If these words of Rouhani’s were to actually crystallise into the figurative dagger with which Iran’s Mullahs have repeatedly stabbed the West in the back, and then plunged directly into the face of the U.S. of A.’s numero uno himself, I’m sure it would still pierce the man right in his ever-expanding geopolitical blind-spot: the reality blanketed by his obsessive compulsion to “engage” with America’s duplicitous, self-declared enemies. After all, unless the polls dictate a course of action to the contrary, when the Russo-Iranian strategic partnership tells Washington to roll over, you’d best believe Washington will do as it’s told and roll over!
And what happens when a nuclear-armed Iran, on a whim, decides to deny carriers of Europe-bound oil safe-passage through the Strait of Hormuz? What happens when this choke-point of the global economy, through which some 16 million barrels of crude oil passes each day, becomes the exclusive asset of the Khomeinites? Open sea lanes, global commerce, regional stability: these things don’t grow on trees. Only sheltered academics, who practice ‘mirror-imaging’, projecting their best intentions onto their most ardent foes, believe they do—when actually, they require the hegemony of a powerful nation (or an alliance of nations) that favours such things, and styles its foreign policy in such a way as to preserve them. And what happens, by the way, when the jihad-sponsoring House of Saud decides it wants a bomb, too, to ward off the intimidating spectre of the Iranian Revolutionary Guard Corps and its Hezbollah proxies gloating over their possession of a dooms-day device?

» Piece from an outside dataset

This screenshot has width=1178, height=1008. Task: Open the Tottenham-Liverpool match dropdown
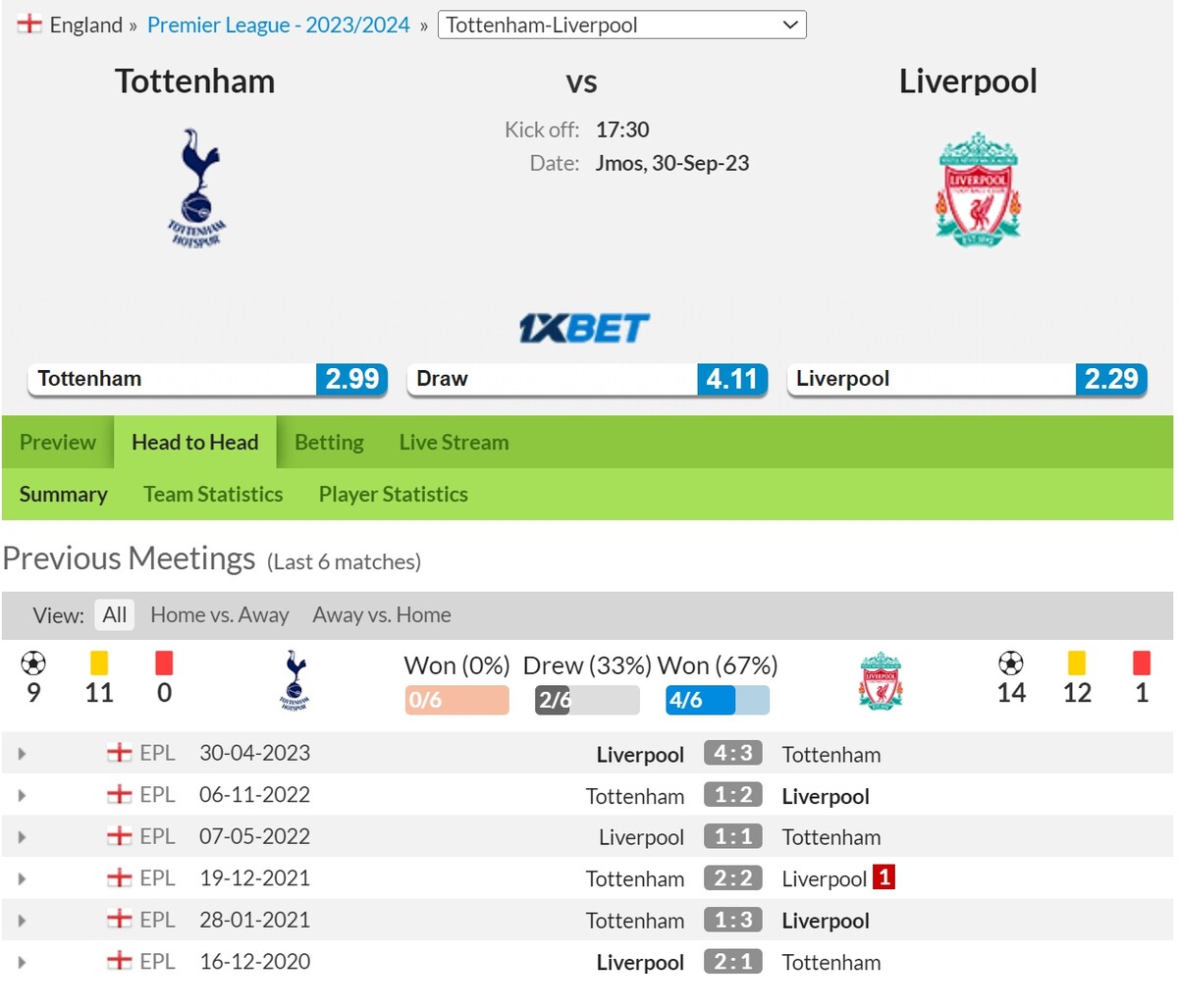pyautogui.click(x=621, y=26)
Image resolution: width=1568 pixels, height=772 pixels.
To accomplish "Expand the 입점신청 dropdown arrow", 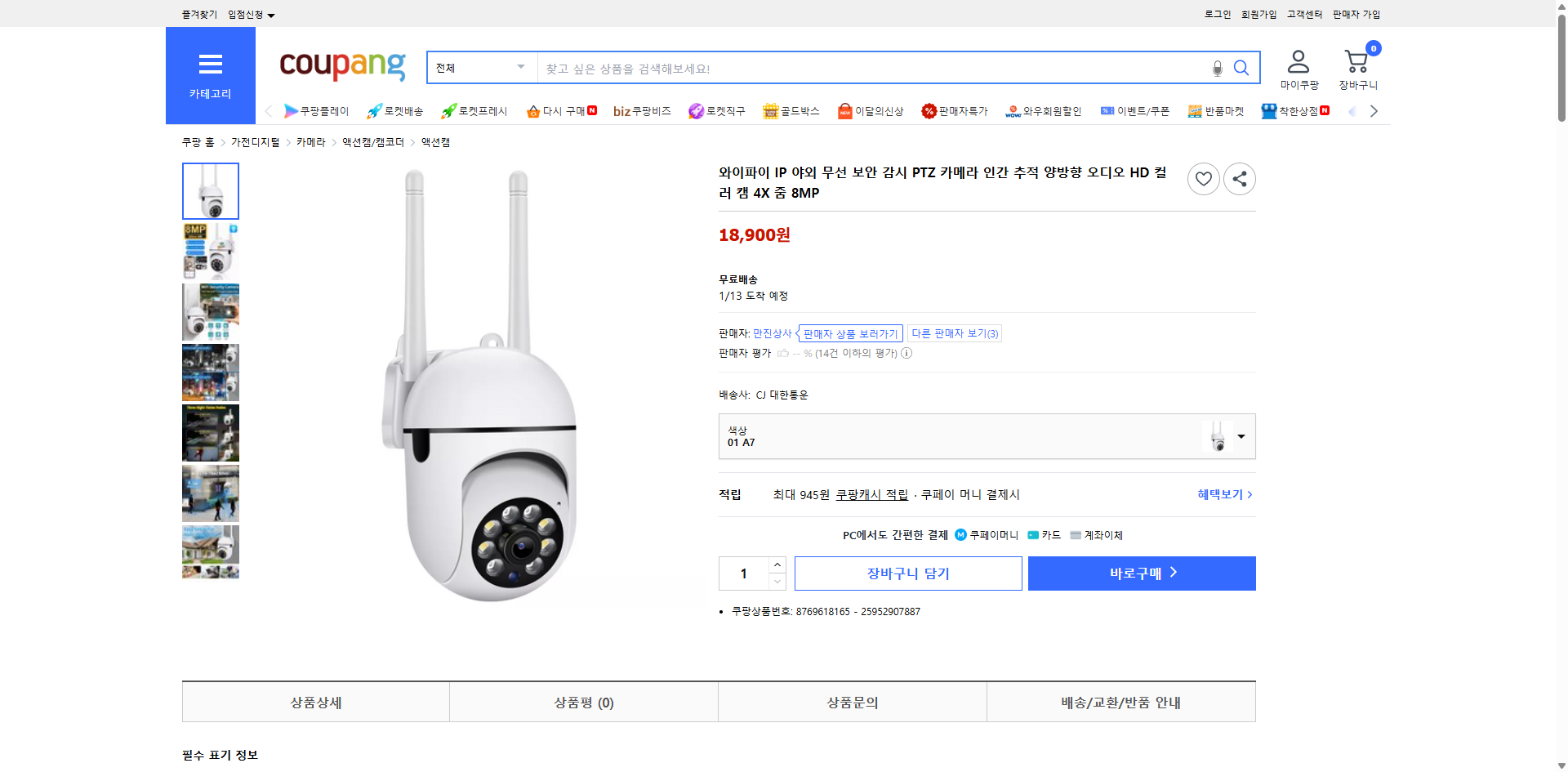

If democracy is synonymous with “rule by publicity”—in which the best “press strategy” takes the West by storm, and the prospect of high approval-ratings so intoxicates civil servants that it becomes a supreme end-in-itself—then all is exactly as it should be. If, on the other hand, Western foreign policy advisers ought to actually safeguard their nations’ interests, by finding it within themselves to do the—gasp!—unpopular thing, consigning their short-term Pavlovian incentives to election-eve, and instead finally drawing up an actual strategy to fend off the profoundly anti-democratic, Russo-Iranian-backed counter-revolution now paralysing and bloodying-up the Middle East, Western democracy just may stand a chance.